Task instructions - Go through the records and report each line in which the word "will" occurs.

[Records from a dataset]
"""
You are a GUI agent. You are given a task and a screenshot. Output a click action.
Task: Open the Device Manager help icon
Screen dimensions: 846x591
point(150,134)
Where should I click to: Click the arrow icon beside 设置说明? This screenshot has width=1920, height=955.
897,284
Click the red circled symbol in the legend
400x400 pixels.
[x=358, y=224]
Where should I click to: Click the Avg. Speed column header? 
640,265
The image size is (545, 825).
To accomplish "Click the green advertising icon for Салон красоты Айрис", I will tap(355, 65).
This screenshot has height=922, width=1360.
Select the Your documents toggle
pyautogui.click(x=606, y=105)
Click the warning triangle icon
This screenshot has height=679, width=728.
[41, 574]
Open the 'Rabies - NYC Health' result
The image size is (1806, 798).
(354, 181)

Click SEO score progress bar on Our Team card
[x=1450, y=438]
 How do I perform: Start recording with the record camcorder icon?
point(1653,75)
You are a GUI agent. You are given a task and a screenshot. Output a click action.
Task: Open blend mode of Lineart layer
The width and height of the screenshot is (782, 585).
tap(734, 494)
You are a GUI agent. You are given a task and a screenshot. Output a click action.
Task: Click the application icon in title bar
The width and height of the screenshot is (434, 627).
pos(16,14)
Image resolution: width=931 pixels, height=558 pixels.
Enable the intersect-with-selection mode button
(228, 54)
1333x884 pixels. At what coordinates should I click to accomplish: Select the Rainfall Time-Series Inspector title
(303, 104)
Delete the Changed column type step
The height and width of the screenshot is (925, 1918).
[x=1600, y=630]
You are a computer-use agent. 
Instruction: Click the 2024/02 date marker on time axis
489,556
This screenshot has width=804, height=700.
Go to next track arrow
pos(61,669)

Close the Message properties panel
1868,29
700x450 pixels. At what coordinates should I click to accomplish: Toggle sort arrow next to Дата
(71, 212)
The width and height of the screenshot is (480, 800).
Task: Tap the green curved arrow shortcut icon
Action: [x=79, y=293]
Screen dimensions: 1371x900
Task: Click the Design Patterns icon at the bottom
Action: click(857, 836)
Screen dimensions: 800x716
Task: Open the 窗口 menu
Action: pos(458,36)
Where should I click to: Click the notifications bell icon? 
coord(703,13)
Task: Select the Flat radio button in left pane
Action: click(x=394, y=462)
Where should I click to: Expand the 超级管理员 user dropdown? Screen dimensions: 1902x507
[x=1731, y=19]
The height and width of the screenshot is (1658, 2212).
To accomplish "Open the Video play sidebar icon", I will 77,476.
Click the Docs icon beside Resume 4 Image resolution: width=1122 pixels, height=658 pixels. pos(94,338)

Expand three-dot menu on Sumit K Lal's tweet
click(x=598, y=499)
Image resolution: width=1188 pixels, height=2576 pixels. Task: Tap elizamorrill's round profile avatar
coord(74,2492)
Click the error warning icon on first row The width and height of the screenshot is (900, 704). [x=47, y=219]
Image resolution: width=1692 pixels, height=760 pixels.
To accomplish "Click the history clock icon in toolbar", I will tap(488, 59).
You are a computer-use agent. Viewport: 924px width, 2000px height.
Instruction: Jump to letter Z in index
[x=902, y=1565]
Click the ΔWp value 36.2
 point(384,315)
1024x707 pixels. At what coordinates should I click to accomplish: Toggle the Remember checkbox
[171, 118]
"""
Solution for this task -
To accomplish "Click the green advertising icon for Салон красоты Айрис", I will tap(355, 65).
To accomplish "Open the Video play sidebar icon", I will 77,476.
To accomplish "Click the history clock icon in toolbar", I will tap(488, 59).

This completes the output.